Chicken Coops: Monaco

Monaco seen from the Presidential Palace. Fujifilm X30

This look across the harbor to the city climbing up the hill really struck me. The density of building is shocking. From that view, it’s hard to image that there are even roadways or sidewalks between the buildings.

I was reminded of an afternoon at Jon’s Fish Market at the Dana Point, CA harbor. I’d walked down there and ordered fish and chips. The place was busy and an older woman asked if she could share my outdoor table. We talked and when I asked her where she lived, she point inland towards San Juan Capistrano and Laguna Niguel and said “in a chicken coop up there.” The image hasn’t left me of the condos climbing up the hills; as chicken coops.

I had the Fuji X30, a travel zoom camera with a 12 mega-pixel 2/3” sensor. Based on the specs you’d never expect it render a scene this well. It has an outstanding zoom lens that helps that rendering.

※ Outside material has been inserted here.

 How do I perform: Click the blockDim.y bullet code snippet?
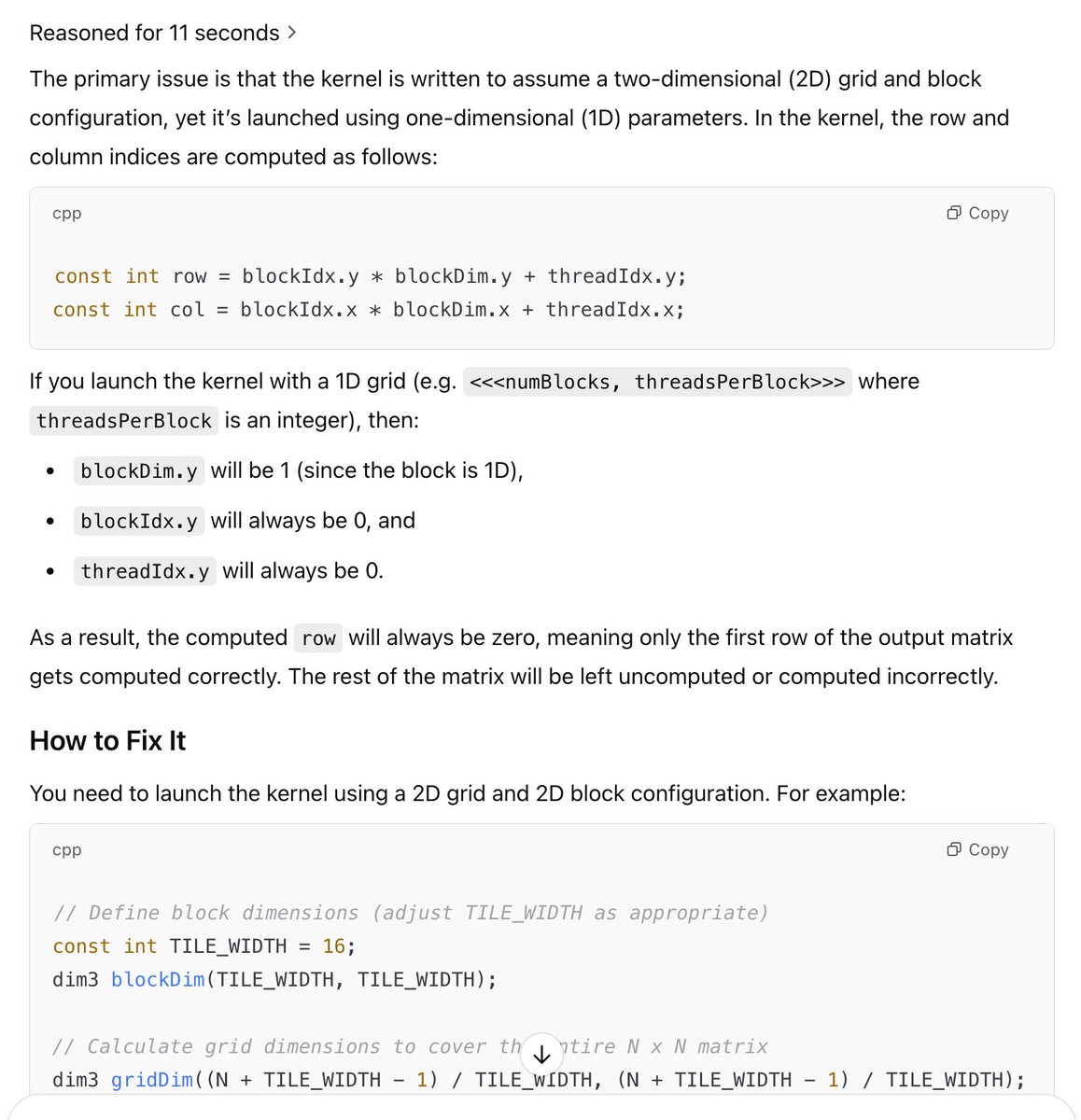(x=139, y=471)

Next time you find an arugument about sensor resolution remember this image. State of the art is 24 mega-pixels APSc or larger sensing. 2/3” 12 mega-pixel in a travel zoom. Not so bad.

Valet Parking

X100F w/TCL-X100II 50mm convertor f2 1/40 ISO 400

This couple waiting for the valet to bring their car back caught my eye from 1/2 block away. I was worried that I’d miss the shot, so I rushed to get in position. At the same time I didn’t want to spook them from the revery. I walked quickly preping the X100F on the move. A group passed in front of the couple as I reached the my spot. As soon as the group passed; you see the result.

The woman holding a smart phone would normally be off limits for an image. People holding phones are doing just that; and it isn’t interesting to observe. Perhaps if occasionally you’d see someone holding a fish it would be interesting, but only until everyone was holding a fish. It’s like that with phones. Everyone is holding one so it’s challenging to find an interesting image. You need more. In this case the man is clearly engaged and maybe even a little impatient grasping his watch. His expression, clearly a bit pained, is a pain I’ve felt too.

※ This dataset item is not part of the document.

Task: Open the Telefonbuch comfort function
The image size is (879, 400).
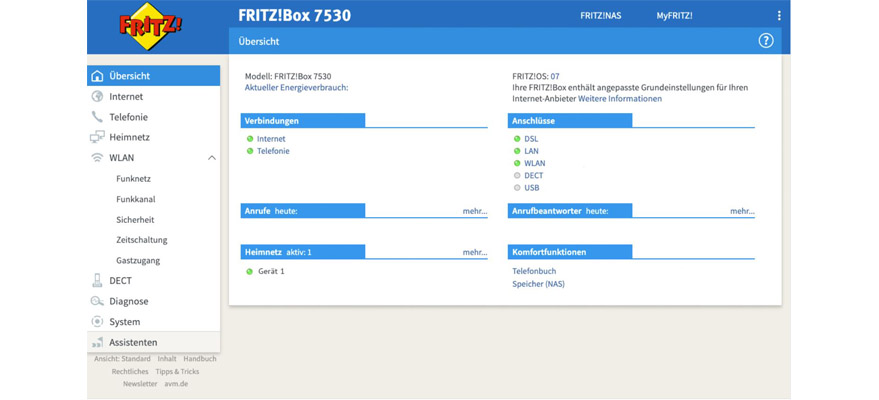Action: click(x=534, y=271)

I’ve been devoted to the X100F for a couple of months now. Devoted means that I always wear a camera and X100F camera only. It changes you to do that. At first it’s a self conscious act. Having a camera all the time; a real camera that looks like a camera. I walk to the train, into work, at lunch, everyplace. It sits on my desk at work. Surprisingly people take no particular notice. I friends and family know that I might have a camera along at any moment anyway. Often people strike up conversations about the camera. The X100F is an opening to that; it looks old school and analog unless you are hip to the Fuji camera line.

Lately X100F has had the TCL-X100II 50mm convertor mounted. That 50mm (full frame) FOV is something I’ve always liked but haven’t used it much in the last few years. I’m finding it a nice prospective again.

This photo taken at a shutter speed of 1/40 is starting to fly in the face of the “rule” for shutter speed. That rule shutter speed = 1/focal length in full frame terms would lead me to worry since the lens is a 50. That would be a 1/50 shutter speed for blur free imaging. I broke that rule, but only slightly. I am find that the X100 does handhold quite well. Without the TCL convertor on I regularly see 1/20 sec shutter speed images that look surprisingly blurr-free. But as we know:

Sharpness is a bourgeois concept.

Just take the image. If it comes out a blurry or out of focus so what? It might still work. It might even work better a little out of focus. Just take the image.